**WORK TO BE COMPLETED**: Since each line must match the original, copy out the records with no differences at all.

**MATERIAL PROVIDED**:
* * *

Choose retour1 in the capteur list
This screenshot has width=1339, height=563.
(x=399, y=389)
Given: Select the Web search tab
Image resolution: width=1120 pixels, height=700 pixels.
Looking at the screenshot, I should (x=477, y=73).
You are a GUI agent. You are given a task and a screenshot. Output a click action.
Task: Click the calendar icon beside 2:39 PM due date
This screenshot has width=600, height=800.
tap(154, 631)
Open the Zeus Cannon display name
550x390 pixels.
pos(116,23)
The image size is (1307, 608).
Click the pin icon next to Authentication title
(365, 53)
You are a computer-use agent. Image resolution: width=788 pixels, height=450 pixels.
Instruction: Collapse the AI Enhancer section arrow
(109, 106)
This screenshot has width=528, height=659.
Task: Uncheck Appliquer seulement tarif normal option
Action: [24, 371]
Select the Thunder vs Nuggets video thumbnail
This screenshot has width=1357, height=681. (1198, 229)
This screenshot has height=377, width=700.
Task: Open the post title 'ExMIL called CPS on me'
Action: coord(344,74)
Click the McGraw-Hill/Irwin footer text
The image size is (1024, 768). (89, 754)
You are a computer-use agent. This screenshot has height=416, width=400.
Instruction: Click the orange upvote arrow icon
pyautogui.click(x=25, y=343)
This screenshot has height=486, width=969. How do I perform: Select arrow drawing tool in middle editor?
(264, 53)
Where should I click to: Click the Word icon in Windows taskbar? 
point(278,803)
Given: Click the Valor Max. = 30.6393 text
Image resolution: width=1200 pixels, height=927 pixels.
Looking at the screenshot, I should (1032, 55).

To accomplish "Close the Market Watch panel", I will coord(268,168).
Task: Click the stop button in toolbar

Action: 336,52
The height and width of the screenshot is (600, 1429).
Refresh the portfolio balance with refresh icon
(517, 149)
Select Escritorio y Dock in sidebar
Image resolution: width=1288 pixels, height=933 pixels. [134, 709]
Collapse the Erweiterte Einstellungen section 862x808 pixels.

* * *

**ANSWER FOR THIS EXERCISE**:
Choose retour1 in the capteur list
This screenshot has width=1339, height=563.
(x=399, y=389)
Given: Select the Web search tab
Image resolution: width=1120 pixels, height=700 pixels.
Looking at the screenshot, I should (x=477, y=73).
You are a GUI agent. You are given a task and a screenshot. Output a click action.
Task: Click the calendar icon beside 2:39 PM due date
This screenshot has width=600, height=800.
tap(154, 631)
Open the Zeus Cannon display name
550x390 pixels.
pos(116,23)
The image size is (1307, 608).
Click the pin icon next to Authentication title
(365, 53)
You are a computer-use agent. Image resolution: width=788 pixels, height=450 pixels.
Instruction: Collapse the AI Enhancer section arrow
(109, 106)
This screenshot has width=528, height=659.
Task: Uncheck Appliquer seulement tarif normal option
Action: [24, 371]
Select the Thunder vs Nuggets video thumbnail
This screenshot has width=1357, height=681. (1198, 229)
This screenshot has height=377, width=700.
Task: Open the post title 'ExMIL called CPS on me'
Action: coord(344,74)
Click the McGraw-Hill/Irwin footer text
The image size is (1024, 768). (89, 754)
You are a computer-use agent. This screenshot has height=416, width=400.
Instruction: Click the orange upvote arrow icon
pyautogui.click(x=25, y=343)
This screenshot has height=486, width=969. How do I perform: Select arrow drawing tool in middle editor?
(264, 53)
Where should I click to: Click the Word icon in Windows taskbar? 
point(278,803)
Given: Click the Valor Max. = 30.6393 text
Image resolution: width=1200 pixels, height=927 pixels.
Looking at the screenshot, I should (1032, 55).

To accomplish "Close the Market Watch panel", I will coord(268,168).
Task: Click the stop button in toolbar

Action: 336,52
The height and width of the screenshot is (600, 1429).
Refresh the portfolio balance with refresh icon
(517, 149)
Select Escritorio y Dock in sidebar
Image resolution: width=1288 pixels, height=933 pixels. [134, 709]
Collapse the Erweiterte Einstellungen section 862x808 pixels.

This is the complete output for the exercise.